Task instructions: How many lines in the rows below contain the string "settings"? Case counts, and the reply should be only the number.

[Element lookup rows]
# # # # # # #
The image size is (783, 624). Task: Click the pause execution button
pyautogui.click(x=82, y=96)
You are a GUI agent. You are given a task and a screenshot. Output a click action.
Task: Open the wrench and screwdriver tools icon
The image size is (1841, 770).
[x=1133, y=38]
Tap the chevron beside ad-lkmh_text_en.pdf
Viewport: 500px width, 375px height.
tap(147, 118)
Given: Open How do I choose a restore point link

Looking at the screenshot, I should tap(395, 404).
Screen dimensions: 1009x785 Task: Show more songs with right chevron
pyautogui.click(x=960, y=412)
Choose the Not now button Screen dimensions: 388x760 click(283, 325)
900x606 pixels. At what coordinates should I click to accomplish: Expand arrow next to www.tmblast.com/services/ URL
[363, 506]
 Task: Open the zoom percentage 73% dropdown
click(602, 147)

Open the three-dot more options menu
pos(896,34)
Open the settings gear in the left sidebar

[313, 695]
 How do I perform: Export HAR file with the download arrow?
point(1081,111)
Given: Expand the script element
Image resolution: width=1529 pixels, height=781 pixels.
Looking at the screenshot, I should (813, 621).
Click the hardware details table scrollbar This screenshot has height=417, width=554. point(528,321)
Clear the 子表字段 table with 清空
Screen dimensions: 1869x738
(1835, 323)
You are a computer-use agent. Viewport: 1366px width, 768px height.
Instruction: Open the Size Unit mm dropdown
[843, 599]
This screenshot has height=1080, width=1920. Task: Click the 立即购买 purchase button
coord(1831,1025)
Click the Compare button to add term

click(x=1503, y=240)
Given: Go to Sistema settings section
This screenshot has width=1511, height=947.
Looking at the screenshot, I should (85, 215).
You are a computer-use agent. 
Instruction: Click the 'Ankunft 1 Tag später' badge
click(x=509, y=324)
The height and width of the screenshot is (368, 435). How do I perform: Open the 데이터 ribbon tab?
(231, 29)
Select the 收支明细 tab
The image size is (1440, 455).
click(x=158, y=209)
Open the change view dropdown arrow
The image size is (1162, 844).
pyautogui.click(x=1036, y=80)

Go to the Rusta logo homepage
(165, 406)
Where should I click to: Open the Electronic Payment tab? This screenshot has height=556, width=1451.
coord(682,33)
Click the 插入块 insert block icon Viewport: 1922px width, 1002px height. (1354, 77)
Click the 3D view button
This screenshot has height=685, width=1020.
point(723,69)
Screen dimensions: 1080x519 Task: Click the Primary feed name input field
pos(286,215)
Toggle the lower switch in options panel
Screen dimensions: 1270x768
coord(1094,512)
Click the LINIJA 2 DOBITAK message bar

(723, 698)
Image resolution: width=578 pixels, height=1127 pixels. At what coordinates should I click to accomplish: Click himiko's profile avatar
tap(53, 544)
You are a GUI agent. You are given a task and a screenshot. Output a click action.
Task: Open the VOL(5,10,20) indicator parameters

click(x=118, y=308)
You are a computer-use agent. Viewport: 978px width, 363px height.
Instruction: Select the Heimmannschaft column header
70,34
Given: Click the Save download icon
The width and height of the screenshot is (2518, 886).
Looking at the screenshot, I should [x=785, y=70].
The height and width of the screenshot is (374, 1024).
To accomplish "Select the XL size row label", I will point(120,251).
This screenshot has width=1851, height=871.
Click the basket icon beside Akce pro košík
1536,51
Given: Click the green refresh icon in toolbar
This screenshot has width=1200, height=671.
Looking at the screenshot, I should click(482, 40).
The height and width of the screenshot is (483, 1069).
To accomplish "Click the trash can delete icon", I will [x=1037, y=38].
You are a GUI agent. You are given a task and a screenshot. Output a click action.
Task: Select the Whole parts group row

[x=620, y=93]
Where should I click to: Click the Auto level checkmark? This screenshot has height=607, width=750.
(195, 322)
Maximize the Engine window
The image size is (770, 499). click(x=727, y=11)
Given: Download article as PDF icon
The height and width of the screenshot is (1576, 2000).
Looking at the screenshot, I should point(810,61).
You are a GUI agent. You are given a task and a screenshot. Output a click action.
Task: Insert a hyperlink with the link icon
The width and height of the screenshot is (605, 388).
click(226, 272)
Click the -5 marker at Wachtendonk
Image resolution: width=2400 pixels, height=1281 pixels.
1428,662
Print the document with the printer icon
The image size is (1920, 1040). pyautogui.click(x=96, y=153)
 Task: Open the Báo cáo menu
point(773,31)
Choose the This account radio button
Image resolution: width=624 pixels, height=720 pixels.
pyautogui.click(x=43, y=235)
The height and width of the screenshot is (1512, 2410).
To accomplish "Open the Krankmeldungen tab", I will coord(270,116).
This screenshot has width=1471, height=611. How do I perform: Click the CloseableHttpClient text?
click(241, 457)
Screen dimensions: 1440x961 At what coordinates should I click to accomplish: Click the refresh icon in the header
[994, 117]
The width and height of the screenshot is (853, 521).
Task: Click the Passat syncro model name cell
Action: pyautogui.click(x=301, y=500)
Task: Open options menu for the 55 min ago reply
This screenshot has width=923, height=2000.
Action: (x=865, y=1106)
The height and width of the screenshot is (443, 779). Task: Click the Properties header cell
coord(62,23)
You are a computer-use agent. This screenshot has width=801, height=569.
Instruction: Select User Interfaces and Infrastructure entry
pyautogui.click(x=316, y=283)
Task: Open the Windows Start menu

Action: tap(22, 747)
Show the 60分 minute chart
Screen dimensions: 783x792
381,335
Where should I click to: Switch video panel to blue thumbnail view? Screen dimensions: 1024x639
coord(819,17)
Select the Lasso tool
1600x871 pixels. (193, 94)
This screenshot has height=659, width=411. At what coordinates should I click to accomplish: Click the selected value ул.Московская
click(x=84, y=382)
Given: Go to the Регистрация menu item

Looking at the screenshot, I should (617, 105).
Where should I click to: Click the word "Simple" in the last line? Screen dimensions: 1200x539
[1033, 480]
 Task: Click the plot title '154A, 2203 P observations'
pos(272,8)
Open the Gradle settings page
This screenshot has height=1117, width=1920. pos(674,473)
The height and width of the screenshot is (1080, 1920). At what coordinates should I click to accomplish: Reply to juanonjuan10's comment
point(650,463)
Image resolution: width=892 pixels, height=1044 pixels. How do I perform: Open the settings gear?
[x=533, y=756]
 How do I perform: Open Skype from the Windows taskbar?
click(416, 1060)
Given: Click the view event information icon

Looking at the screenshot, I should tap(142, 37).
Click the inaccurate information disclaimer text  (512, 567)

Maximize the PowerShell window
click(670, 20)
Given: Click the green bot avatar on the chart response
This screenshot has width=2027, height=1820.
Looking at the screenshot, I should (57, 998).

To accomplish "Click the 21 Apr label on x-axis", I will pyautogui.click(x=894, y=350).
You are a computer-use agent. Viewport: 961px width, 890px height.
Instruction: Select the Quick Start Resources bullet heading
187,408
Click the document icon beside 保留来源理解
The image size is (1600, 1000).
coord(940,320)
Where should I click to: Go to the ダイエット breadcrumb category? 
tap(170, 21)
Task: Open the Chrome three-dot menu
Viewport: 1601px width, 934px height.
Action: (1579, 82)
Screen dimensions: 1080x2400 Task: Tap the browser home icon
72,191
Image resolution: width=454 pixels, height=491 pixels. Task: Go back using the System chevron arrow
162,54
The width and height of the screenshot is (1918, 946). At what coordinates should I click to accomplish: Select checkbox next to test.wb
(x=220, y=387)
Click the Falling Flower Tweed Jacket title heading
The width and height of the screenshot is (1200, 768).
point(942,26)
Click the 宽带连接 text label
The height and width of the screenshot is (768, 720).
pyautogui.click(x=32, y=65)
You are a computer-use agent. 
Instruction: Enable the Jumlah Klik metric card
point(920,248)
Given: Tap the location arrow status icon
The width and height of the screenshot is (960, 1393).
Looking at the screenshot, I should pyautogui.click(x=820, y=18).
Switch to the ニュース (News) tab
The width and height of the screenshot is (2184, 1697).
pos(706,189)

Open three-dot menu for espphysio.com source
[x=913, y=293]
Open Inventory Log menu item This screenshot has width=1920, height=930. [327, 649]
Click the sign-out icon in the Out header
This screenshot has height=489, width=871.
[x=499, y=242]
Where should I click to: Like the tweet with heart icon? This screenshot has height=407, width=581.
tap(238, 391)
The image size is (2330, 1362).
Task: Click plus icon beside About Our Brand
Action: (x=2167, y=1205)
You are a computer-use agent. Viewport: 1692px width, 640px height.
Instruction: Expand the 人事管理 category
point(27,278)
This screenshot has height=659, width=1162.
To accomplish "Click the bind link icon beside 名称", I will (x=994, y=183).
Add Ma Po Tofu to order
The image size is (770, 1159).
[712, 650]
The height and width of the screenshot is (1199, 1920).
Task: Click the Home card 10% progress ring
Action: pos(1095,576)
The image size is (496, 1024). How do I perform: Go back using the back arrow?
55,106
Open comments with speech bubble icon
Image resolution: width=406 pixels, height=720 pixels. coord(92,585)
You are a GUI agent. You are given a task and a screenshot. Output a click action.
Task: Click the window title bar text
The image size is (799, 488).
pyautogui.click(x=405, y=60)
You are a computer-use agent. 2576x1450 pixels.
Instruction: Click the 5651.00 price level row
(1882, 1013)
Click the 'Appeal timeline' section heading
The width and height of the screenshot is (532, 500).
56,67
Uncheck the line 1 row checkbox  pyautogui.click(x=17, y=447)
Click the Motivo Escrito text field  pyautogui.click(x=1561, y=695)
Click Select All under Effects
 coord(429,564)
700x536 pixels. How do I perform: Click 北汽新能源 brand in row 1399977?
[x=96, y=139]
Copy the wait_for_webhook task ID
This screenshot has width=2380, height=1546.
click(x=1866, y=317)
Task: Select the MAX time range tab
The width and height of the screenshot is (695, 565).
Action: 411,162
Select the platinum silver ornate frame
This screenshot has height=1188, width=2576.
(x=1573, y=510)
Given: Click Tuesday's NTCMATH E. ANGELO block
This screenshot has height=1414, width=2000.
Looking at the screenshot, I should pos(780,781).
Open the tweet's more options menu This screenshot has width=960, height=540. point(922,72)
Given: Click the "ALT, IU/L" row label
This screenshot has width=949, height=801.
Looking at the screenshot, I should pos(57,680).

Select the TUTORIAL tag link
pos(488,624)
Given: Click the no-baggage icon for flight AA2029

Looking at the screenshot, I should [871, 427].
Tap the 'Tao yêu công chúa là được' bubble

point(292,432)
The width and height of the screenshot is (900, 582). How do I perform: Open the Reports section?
# # # # # # #
The solution: 4